Collection entries:
>> Start

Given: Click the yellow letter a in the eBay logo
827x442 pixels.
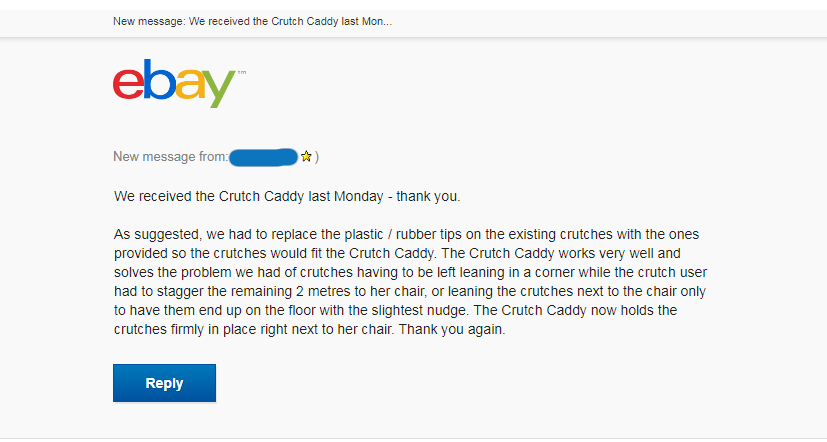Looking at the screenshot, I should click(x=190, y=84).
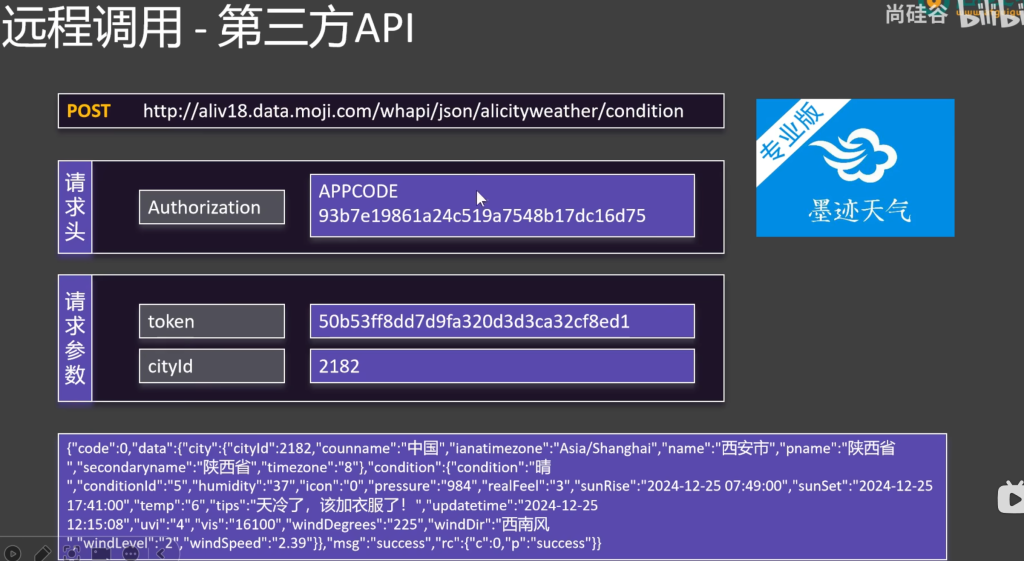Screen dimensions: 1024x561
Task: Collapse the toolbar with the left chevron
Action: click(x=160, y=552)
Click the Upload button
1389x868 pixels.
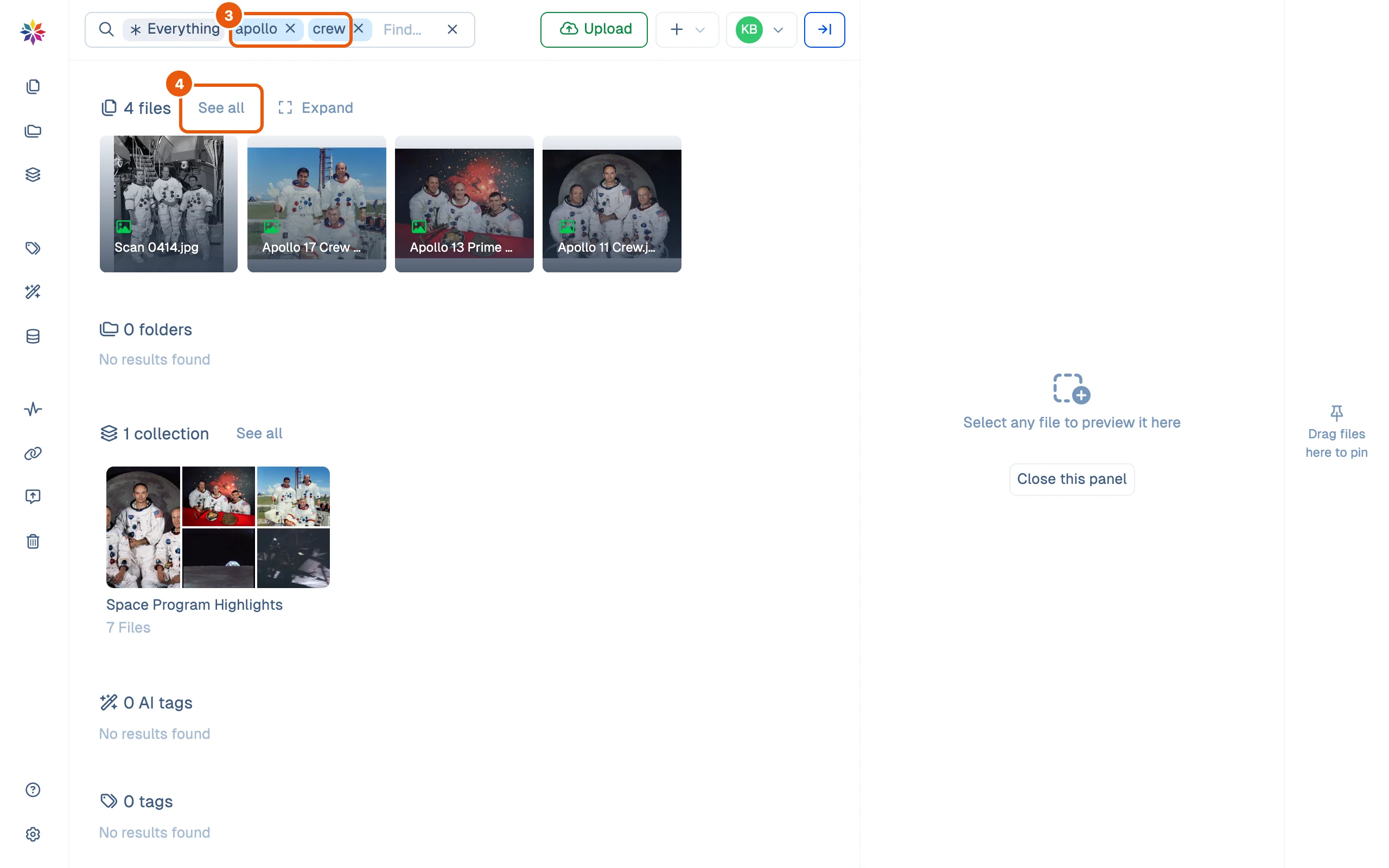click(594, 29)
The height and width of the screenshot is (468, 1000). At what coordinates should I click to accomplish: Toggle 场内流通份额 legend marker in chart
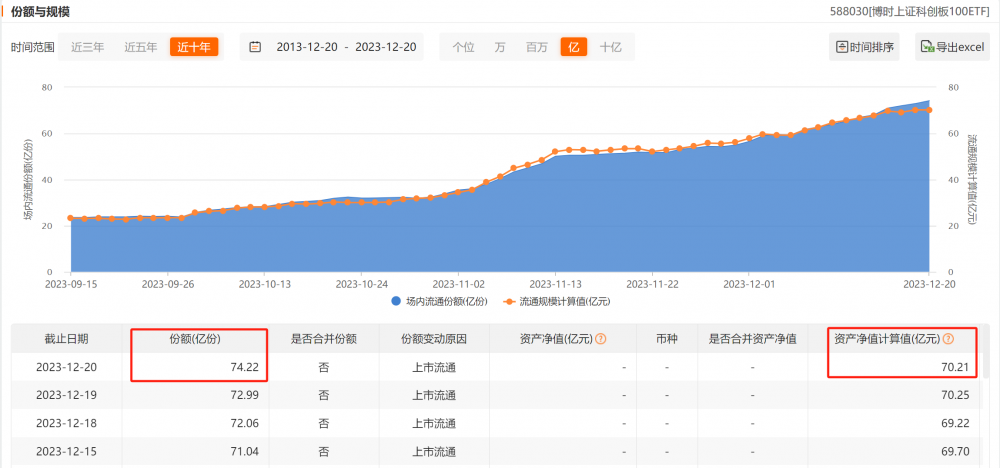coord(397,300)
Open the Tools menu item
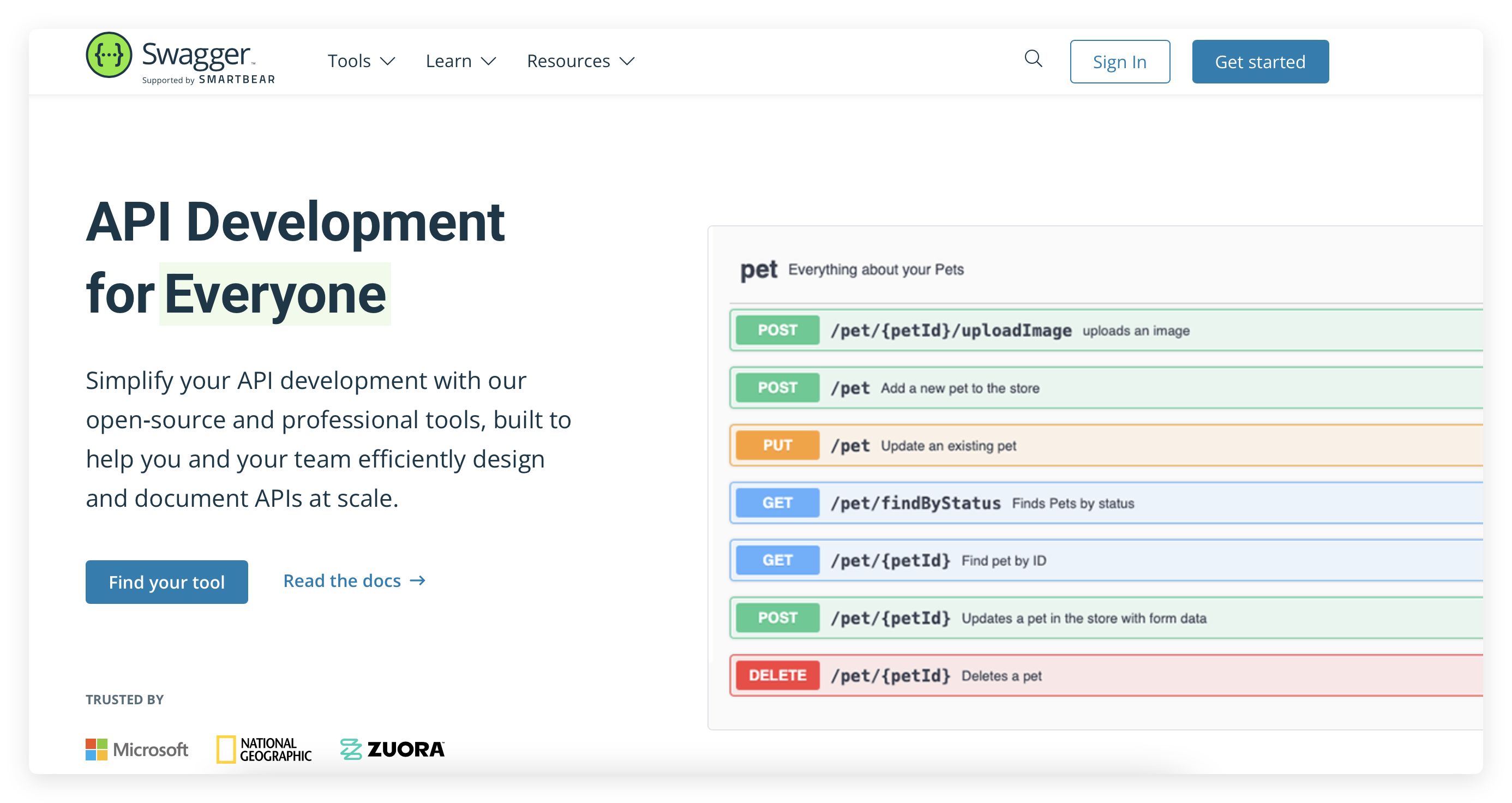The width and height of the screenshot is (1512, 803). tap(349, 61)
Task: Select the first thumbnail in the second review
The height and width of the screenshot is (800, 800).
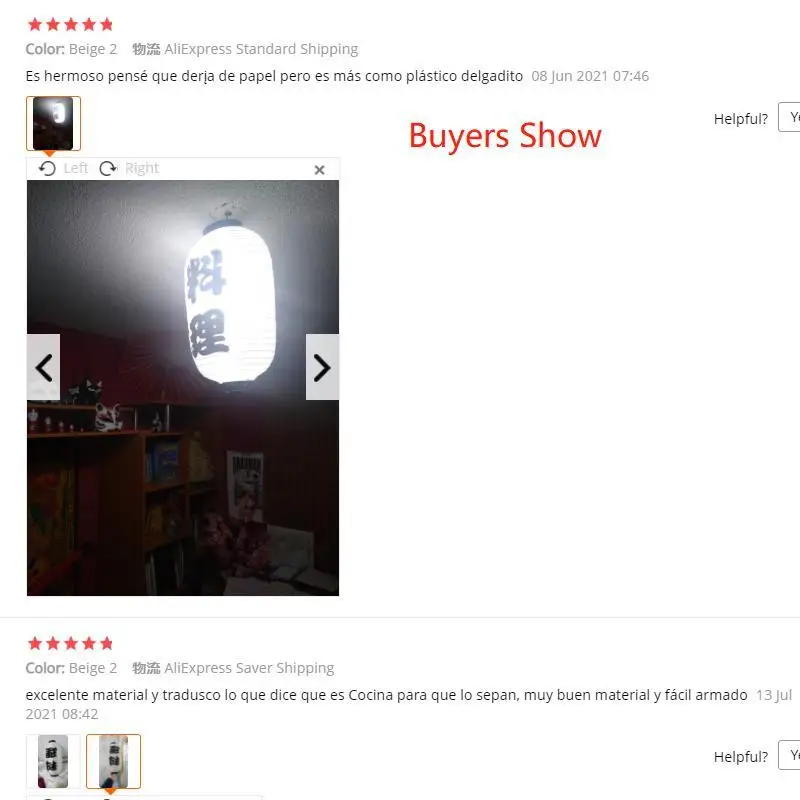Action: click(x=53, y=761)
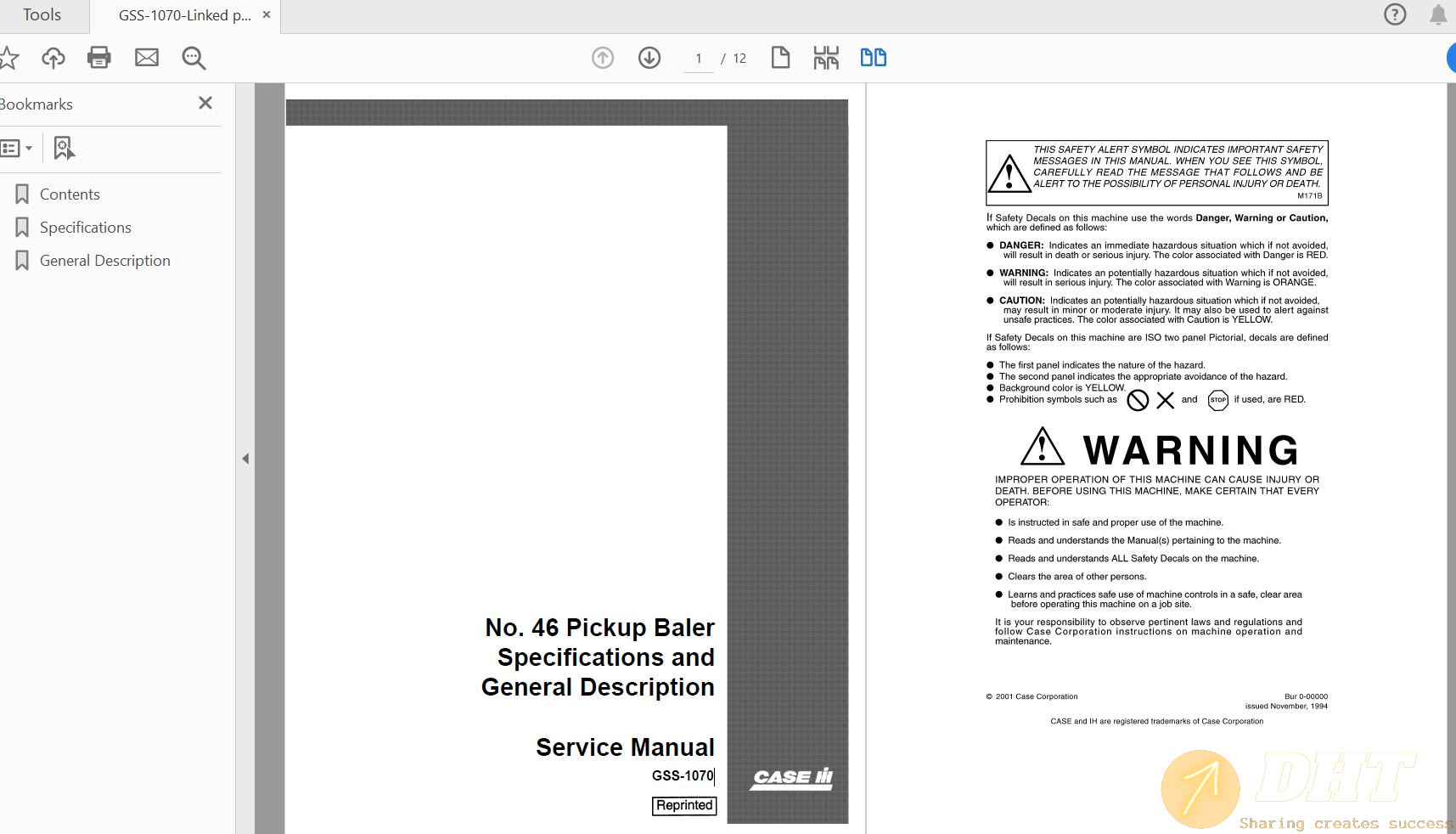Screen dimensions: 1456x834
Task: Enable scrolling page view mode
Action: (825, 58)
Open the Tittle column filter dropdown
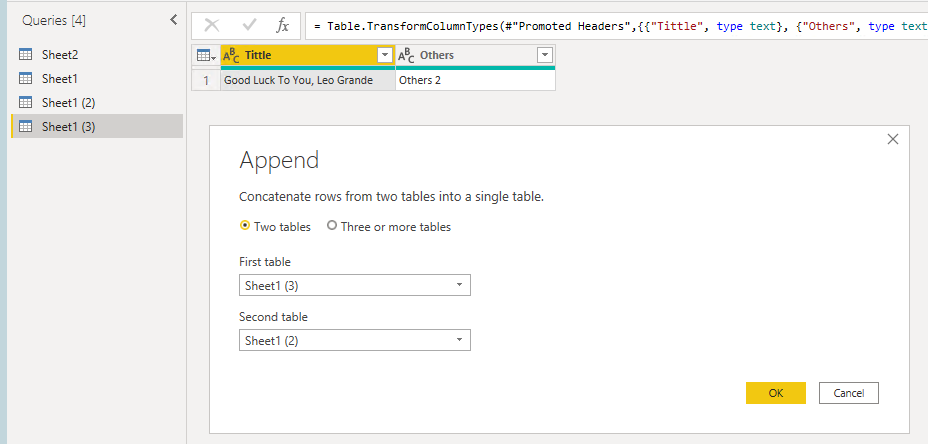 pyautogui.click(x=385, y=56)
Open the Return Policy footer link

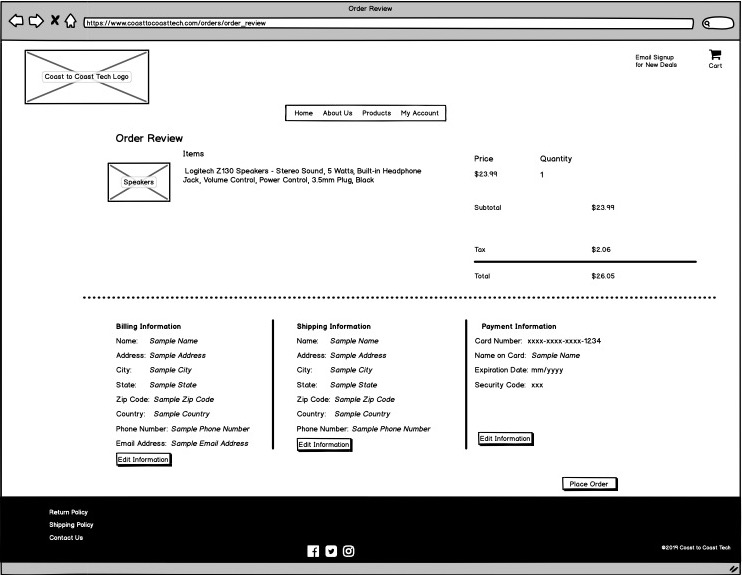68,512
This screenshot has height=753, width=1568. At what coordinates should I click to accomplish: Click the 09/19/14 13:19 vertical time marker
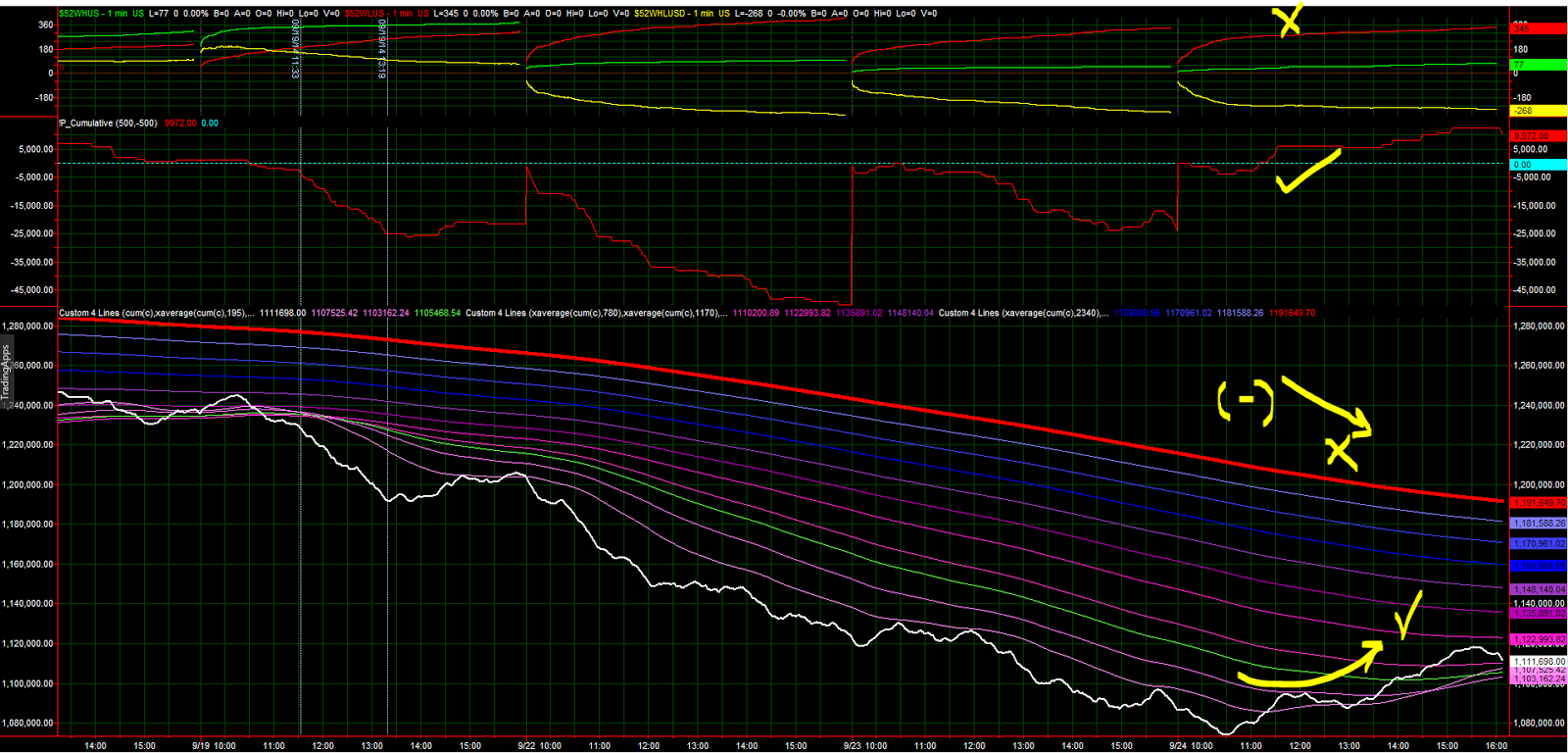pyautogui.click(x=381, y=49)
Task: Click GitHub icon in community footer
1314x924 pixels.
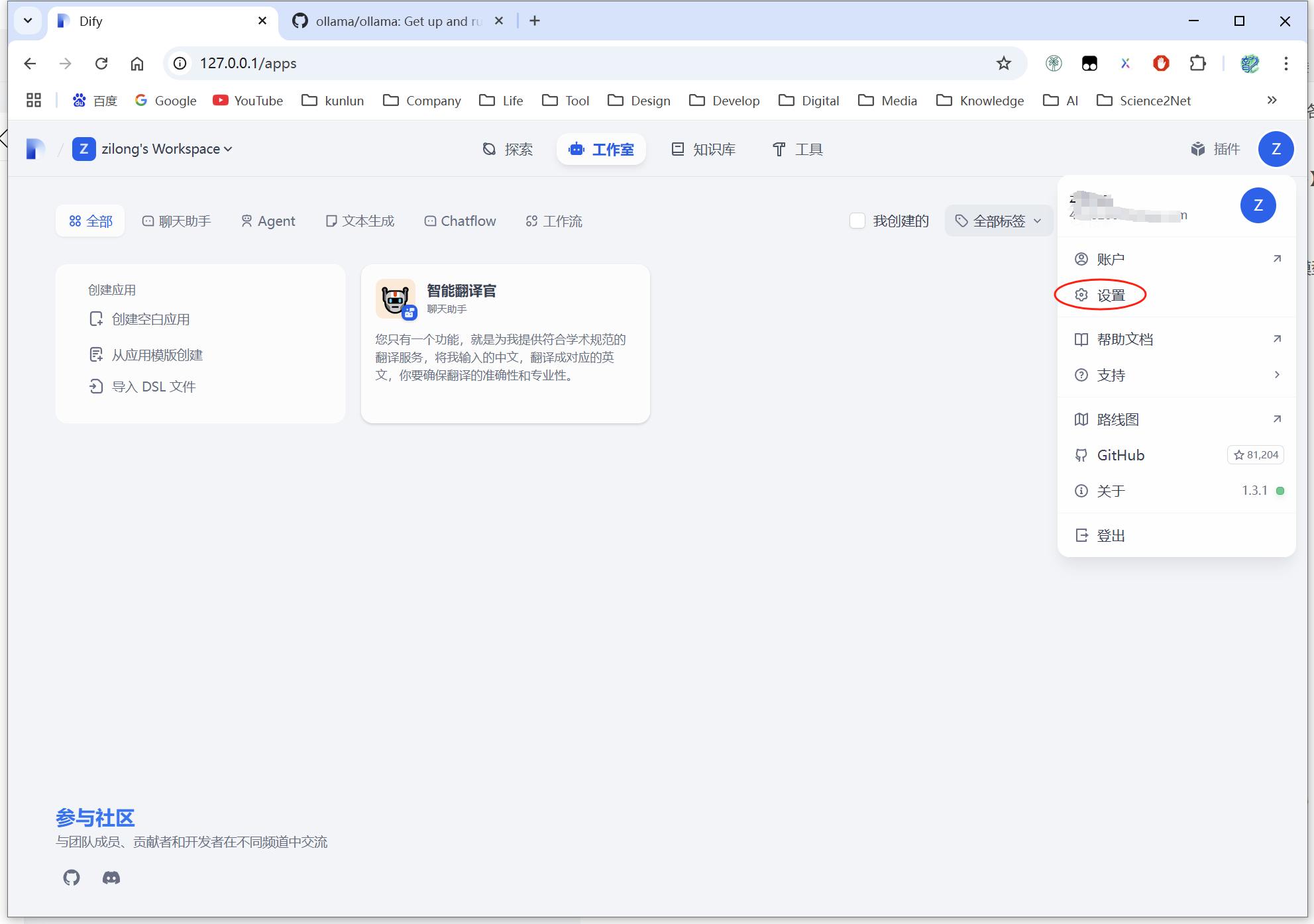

>> End

▸ Instructions for the task
Can you reproduce word for word the lines from the one containing "Task: Click GitHub icon in community footer" through the end of the lines above, leaving out the pictures?

▸ Task answer
Task: Click GitHub icon in community footer
1314x924 pixels.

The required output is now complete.